Spatial Exploration Project

Screenshot from Tracy Hamilton’s Spatial Exploration Project Users Guide

This assignment encourages consideration of the larger “where” of the objects and monuments being studied in class. The assignment asks students to find three-dimensional views using Google Maps, Earth, and Street View (on your phone or your computer) and re-consider these monuments. Walking the sites virtually, students become more familiar with their artistic details within the context of their physical siting and surrounding geography and topography than they are able from photographs alone or through professor-directed media. The onus is on the student to explore and discover. Students can also analyze the sites and surrounding landscapes through a VR (Virtual Reality) headset (such as a viewfinder, Google Cardboard, or any of the VR options available today).
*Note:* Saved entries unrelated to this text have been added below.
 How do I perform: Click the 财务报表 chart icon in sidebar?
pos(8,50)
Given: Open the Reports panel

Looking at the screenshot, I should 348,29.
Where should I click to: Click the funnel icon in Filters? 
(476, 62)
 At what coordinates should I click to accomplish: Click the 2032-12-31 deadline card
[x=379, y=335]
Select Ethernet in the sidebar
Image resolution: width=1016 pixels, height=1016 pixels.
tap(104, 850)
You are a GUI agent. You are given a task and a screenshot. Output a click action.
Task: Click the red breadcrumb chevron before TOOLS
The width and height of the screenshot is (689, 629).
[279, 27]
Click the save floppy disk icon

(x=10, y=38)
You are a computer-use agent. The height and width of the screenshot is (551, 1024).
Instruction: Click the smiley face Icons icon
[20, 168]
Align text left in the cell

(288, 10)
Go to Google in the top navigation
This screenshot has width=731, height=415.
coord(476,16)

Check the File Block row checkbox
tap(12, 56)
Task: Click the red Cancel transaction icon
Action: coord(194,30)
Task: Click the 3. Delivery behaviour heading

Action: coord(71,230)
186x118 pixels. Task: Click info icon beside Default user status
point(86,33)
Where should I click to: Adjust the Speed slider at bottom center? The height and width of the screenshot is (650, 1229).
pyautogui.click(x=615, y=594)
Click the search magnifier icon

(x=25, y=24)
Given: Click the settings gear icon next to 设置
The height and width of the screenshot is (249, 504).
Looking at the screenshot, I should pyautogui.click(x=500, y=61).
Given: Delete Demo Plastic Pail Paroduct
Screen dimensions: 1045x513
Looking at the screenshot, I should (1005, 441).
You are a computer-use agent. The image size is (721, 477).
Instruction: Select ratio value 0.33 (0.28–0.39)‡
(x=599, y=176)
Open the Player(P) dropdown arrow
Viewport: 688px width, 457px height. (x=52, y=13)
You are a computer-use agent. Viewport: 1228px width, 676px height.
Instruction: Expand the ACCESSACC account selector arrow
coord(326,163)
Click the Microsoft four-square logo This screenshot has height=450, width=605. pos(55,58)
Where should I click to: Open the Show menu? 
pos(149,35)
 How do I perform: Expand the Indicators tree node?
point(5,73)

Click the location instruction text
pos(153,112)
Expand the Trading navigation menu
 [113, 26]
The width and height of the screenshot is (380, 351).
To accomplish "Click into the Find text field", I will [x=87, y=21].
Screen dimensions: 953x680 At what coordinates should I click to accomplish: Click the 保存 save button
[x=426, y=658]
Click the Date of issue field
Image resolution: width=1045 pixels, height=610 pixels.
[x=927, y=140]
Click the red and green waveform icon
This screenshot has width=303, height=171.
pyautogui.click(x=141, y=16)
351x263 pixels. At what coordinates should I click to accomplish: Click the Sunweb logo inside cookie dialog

In short written reports on the process, students share views that were personally impactful and explain the ways in which these augment understanding of the monument/place/site/object itself, beyond their readings or what has been discussed in class.

  • Please create a document with at least 10 hyperlinks (you can provide more if you find it useful) to the locations ofmonuments and works of art we will have covered up to the Carolingians and Ottonians (This will change depending on the course).
  • Your choices must be spread across the entire semester so far and not all from just one location.
  • Go into Google Earth or Google Maps, search for these locations, use Street View to “place yourself” in the locations.
  • When you visit each location, find at least one view that interests you (one is the minimum requirement, but if others appeal to you, by all means, include them too!).
  • Explain why you have selected your view(s) in one or two pithy sentences. Your explanation should convey why the view(s) you have selected enhances your understanding of the monument/place/site/object itself. In other words, how does seeing the Street View image of this place further your understanding of it, beyond what we discussed in class?
  • In the week after this assignment, we will discuss how this method of research has affected your approach to art history.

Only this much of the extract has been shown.